▽
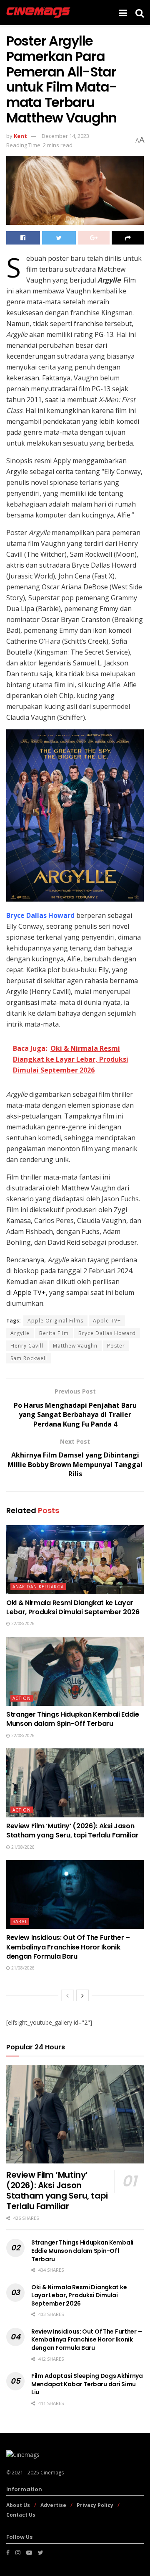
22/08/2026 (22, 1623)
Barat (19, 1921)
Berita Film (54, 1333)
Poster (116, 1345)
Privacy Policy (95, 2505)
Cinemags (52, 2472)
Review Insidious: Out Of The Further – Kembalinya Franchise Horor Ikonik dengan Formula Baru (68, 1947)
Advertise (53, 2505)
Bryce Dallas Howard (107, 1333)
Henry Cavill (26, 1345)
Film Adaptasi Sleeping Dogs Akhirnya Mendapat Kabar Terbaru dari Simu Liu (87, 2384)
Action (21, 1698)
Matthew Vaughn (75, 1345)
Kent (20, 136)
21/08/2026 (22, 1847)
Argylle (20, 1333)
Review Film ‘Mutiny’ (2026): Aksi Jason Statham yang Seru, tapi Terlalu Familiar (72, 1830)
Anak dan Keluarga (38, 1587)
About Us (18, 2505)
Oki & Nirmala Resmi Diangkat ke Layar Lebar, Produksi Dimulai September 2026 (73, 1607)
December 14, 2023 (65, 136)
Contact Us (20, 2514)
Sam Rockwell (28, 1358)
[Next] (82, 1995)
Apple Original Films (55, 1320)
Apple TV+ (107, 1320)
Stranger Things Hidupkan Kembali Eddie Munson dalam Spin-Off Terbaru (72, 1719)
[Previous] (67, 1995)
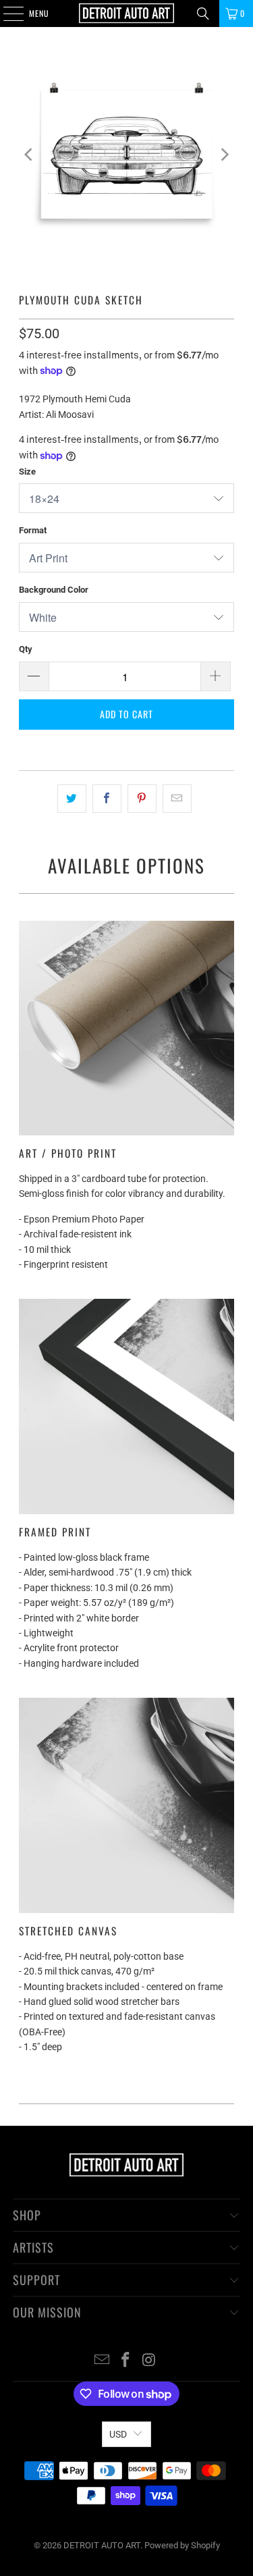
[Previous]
△
ASSIGNMENT: Leave every picture out and print exactly the lines from the one that contains "Stranger Things Hidupkan" through the last line of the material above.

SOLUTION TO THIS PROBLEM:
Stranger Things Hidupkan Kembali Eddie Munson dalam Spin-Off Terbaru (72, 1719)
[Previous] (67, 1995)
[Previous]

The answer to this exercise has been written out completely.